18. The Subscriber has, in making such Subscriber’s decision to purchase the Preferred Shares, relied solely upon independent investigations made by the Subscriber and the Subscriber Group and has not relied upon any representations or other information (whether oral or written) other than (i) as explicitly set forth in the Memorandum and Cell Supplement, or (ii) as described in paragraph 17 above, information furnished or made available to the Subscriber at such Subscriber’s written request by the Company. The Subscriber is not relying on the Company with respect to the tax and other economic considerations involved in this investment and understands that the Subscriber is urged to seek independent advice from such Subscriber’s professional advisors relating to the suitability of an investment in the Company in view of such Subscriber’s overall financial needs and with respect to the legal and tax implications of such an investment.
19. The Subscriber is not subscribing for Preferred Shares as a result of or subsequent to any advertisement, article, notice or other communication published in any newspaper, magazine or similar media or broadcast over television or radio, or presented at any seminar or general meeting, or any solicitation by a person not previously known to the Subscriber in connection with the investments generally.
20. The Subscriber is purchasing Preferred Shares for such Subscriber’s own account for investment and not with a view to, or for resale in connection with, any distribution or other disposition of the Preferred Shares within the meaning of the Securities Act, nor with any present intention of distributing or selling the Preferred Shares or any portion thereof and no one other than the Subscriber will have any interest in, or any right to acquire, the Preferred Shares or any part thereof and nor does anyone other than the Subscriber have any interest in this subscription.
21. The Subscriber has full right, power and authority to execute this Subscription Agreement, pursuant to power-of-attorney or otherwise. The Subscriber has duly and validly executed this Subscription Agreement and such Subscriber has full right, power and authority to execute, deliver and perform its obligations hereunder.
22. If the Subscriber is not a natural person, it represents that: (i) it is duly organized, validly existing and in good standing under the laws of the jurisdiction in which it has been formed; (ii)
the execution and delivery of this Subscription Agreement has been duly authorized by all necessary action on the part of all officers, directors, stockholders, partners or trustees and will not violate any agreement to which the Subscriber is a party; (iii) the individual executing and delivering this Subscription Agreement has the requisite right, power, capacity and authority to do so on behalf of the Subscriber; (iv) it has its principal place of business at the address set forth in paragraph 41 hereof, and (v) it has substantial assets in addition to the funds to be used to purchase the Preferred Shares. In addition, the execution and performance of this Subscription Agreement by the Subscriber will not result in a breach of any of the terms, conditions or provisions of, or constitute a default under, any of its organizational instruments.
23. This Subscription Agreement when executed by the Subscriber constitutes the Subscriber’s valid and binding obligation and the Subscriber has taken no action in connection herewith which could subject the Company to any valid claim for any commission, fee or other compensation to a finder or broker. The execution and performance of this Subscription Agreement by the Subscriber does not violate any statute, regulation, law, order, writ, injunction, judgment, decree, agreement or controlling document to which the Subscriber is subject, or require any authorization or approval under or pursuant to any of the foregoing.

Document and screenshot pointing listing:
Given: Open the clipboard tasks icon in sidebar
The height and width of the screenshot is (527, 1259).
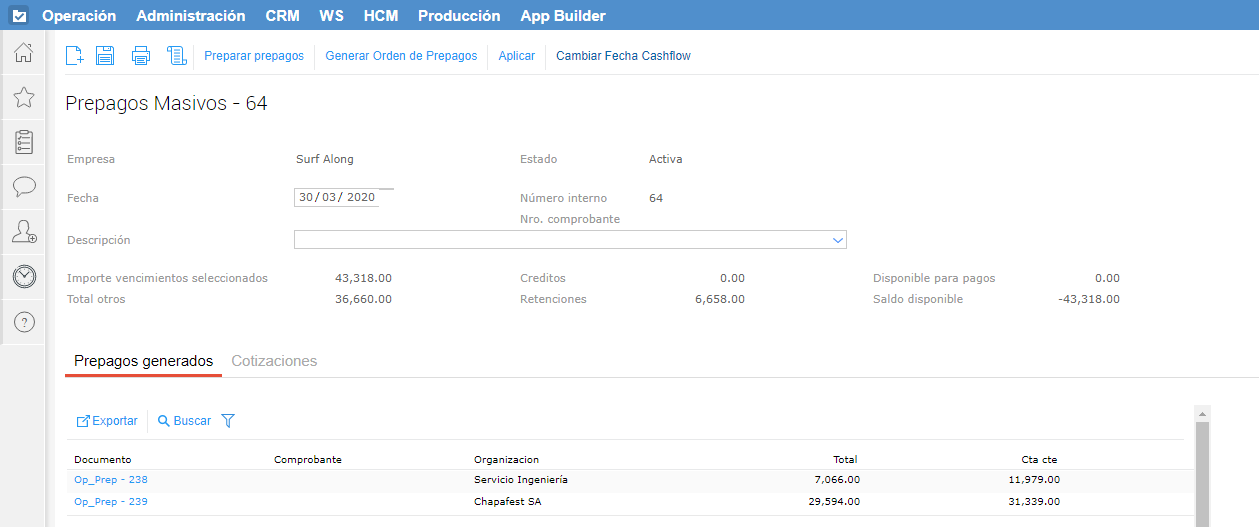Looking at the screenshot, I should click(x=24, y=142).
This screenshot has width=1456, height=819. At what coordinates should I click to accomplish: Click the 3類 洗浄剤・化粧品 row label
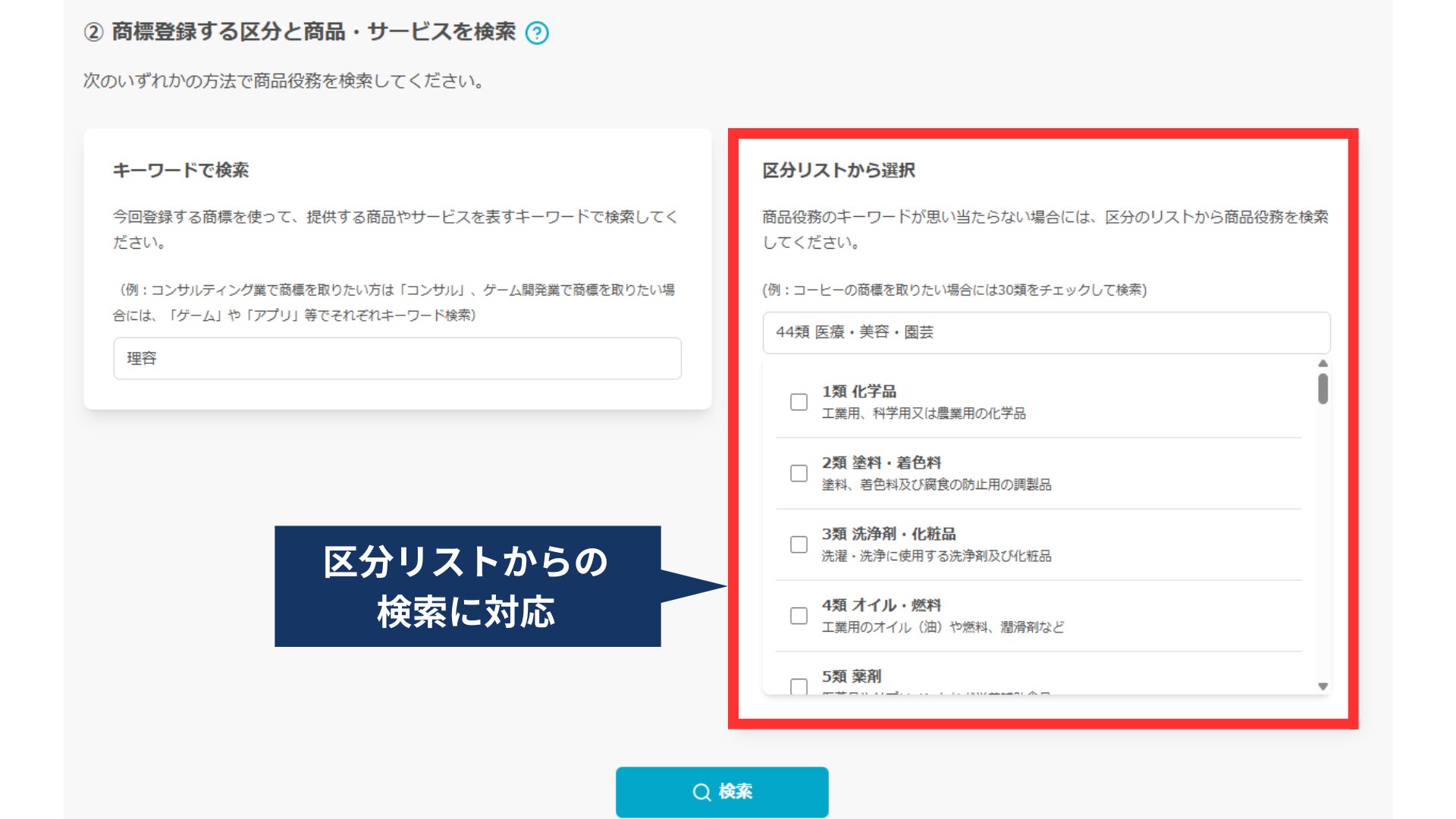coord(888,534)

▸ **Written instruction A**: According to the subscription agreement passage, where must a Subscriber that is not a natural person have its principal place of business?
▸ **Written instruction B**: Echo everything in the listing from the line containing "This screenshot has" down to the end of the listing, with the pictures left out.
The subscription agreement passage and the listing come from unrelated sources.

▸ **Exercise output A**: At the address set forth in paragraph 41 of the agreement.

▸ **Exercise output B**:
This screenshot has width=1456, height=819. At what coordinates should I click to accomplish: Click the 3類 洗浄剤・化粧品 row label
coord(888,534)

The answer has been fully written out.